Researchers led by David Krizaj, Ph.D., associate professor of ophthalmology and visual sciences at the Moran Eye Center, bred mice that lacked fatty acids in their photoreceptor cells and to their surprise found that the mice’s eyesight was normal. “There was no defect in their daytime or nighttime vision,” Krizaj says. “The lack of very long chain fatty acids does not appear to compromise vision in itself.”
The research was published March 11, 2013, in PNAS online. Peter Barabas, Ph.D., a postdoctoral fellow at the Moran Eye Center, is first author on the study.
Stargardt disease is a form of macular degeneration that strikes about one in 10,000 children between the ages of 6 and 20. There is no treatment for the disease, although there is evidence that nutrition supplements and protecting eyes from UV rays might be beneficial in slowing the progression of blindness.

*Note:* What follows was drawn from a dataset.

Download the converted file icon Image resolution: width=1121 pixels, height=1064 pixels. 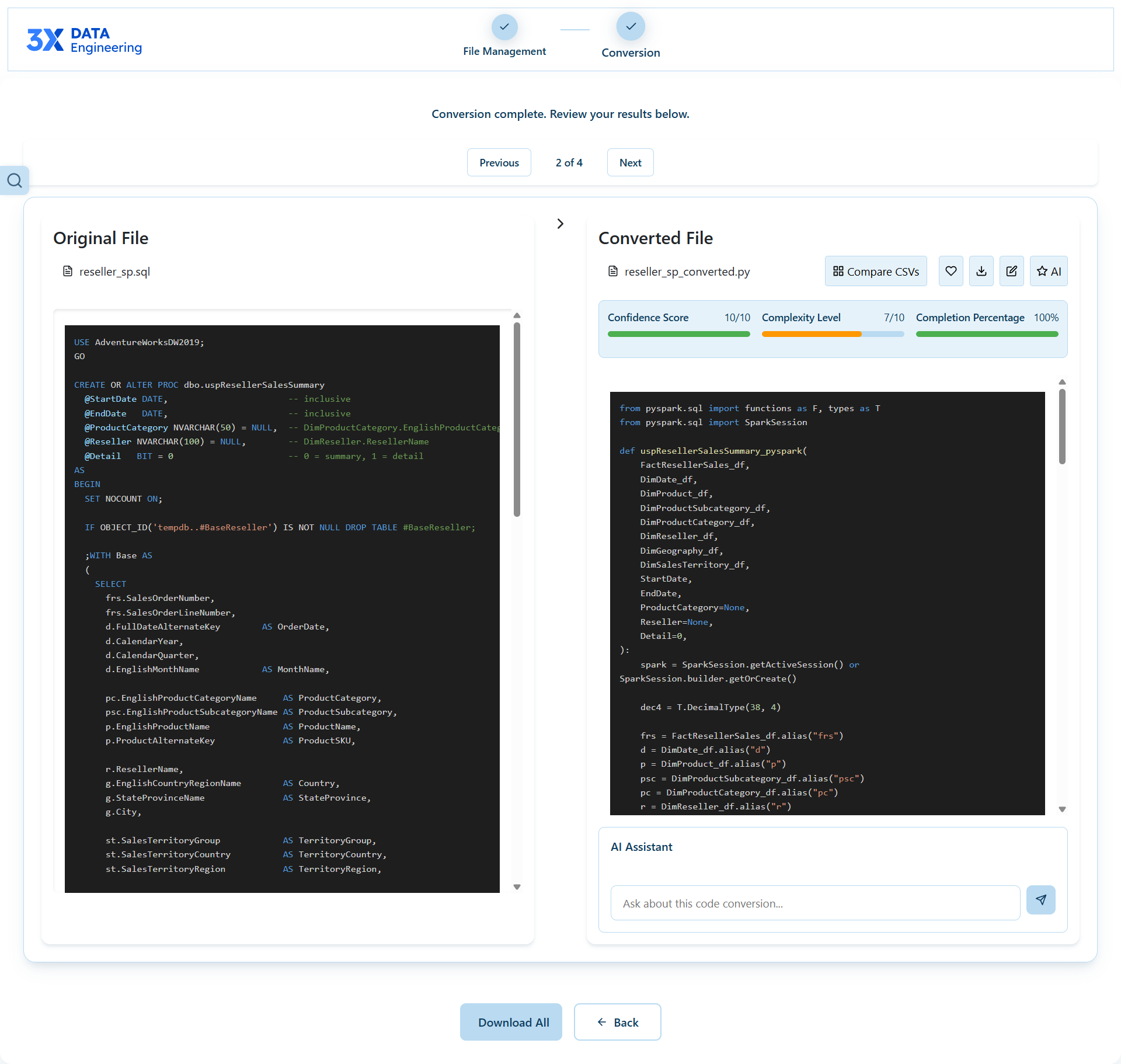[981, 271]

There are three types of Stargardt disease caused by three different gene mutations. (Paul Bernstein, M.D., Ph.D., professor of ophthalmology and visual sciences and a co-author in the PNAS study, discovered one of the mutations in a Utah family.) Type 3, a rare dominant form of Stargardt disease, is caused by a mutation in ELOVL4, a gene that encodes an enzyme that helps to make fatty acids obtained through our diet into forms that can be incorporated into cell membranes. The mutation displaces the enzyme from its location in an intracellular organelle called endoplasmic reticulum into the cell cytosol, which blocks the synthesizing of very long chain fatty acids in photoreceptor cells. But proving that the lack of these fatty acids actually causes blindness has been difficult to show in experiments, because mice in which the ELOVL4 was knocked out did not survive.

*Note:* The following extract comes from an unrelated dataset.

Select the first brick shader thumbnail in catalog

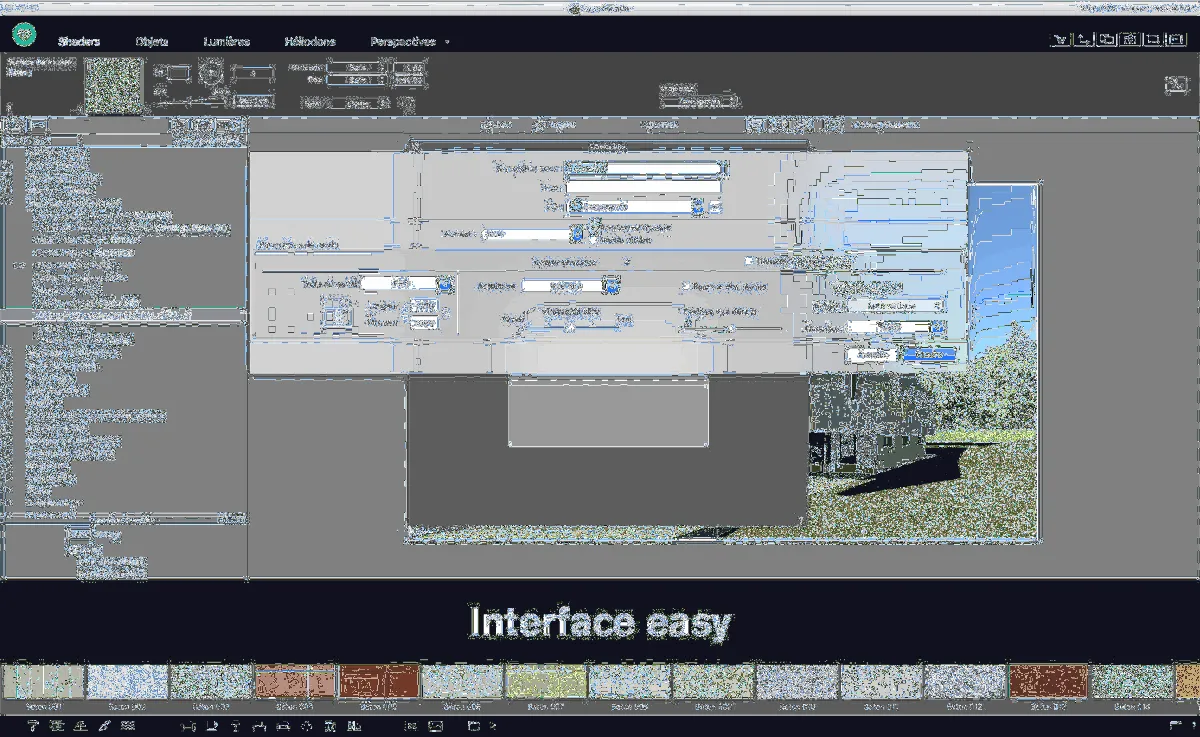pos(295,681)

Krizaj and his colleagues overcame that problem by engineering mouse models that lacked ELOVL4 only in their photoreceptor cells, allowing the mice to survive but with the fatty acids in those cells reduced up to 90 percent. This allowed them to test directly whether loss of very long chain fatty acids replicates vision loss observed in children with Stargardt’s disease. As they report in the journal, electrophysiological and behavioral testing of daytime and night vision in genetically engineered mice showed that sight was not affected despite the dramatic reduction in very long chain fatty acids in photoreceptor cells.

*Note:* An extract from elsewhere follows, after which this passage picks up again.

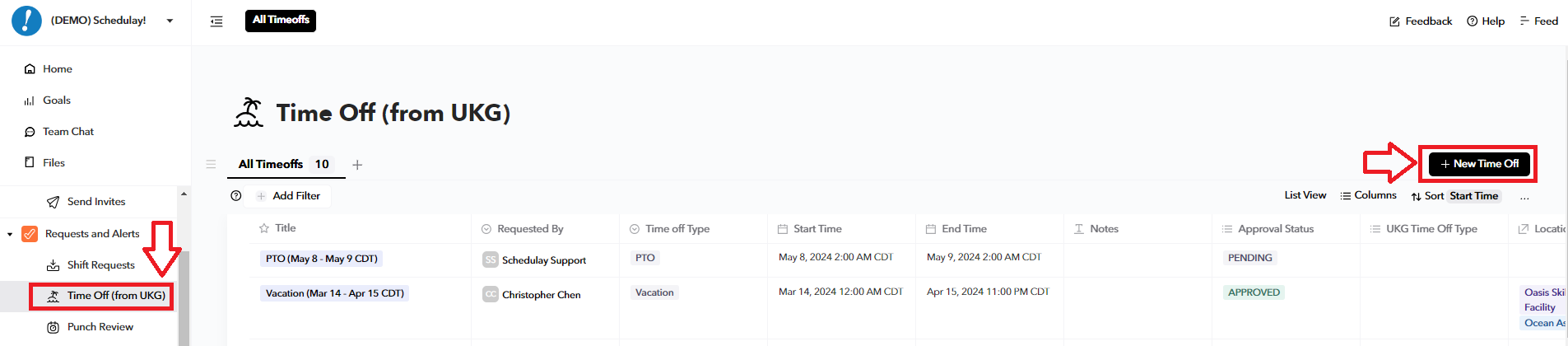Select the All Timeoffs tab
The width and height of the screenshot is (1568, 346).
coord(271,164)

Researchers now must look for a different cause of Stargardt type 3. “If it’s not the loss of fatty acids causing the disease, then we’ll have to find other strategies to help these kids,” Krizaj says.
One possibility, according to Krizaj, is that mutated proteins, escaping from the endoplasmic reticulum are aggregating in the cytoplasm causing large deposits consisting of mutated and normal proteins, which is “almost like causing photoreceptor cell death by blocking intracellular traffic and clogging the cells’ drains.”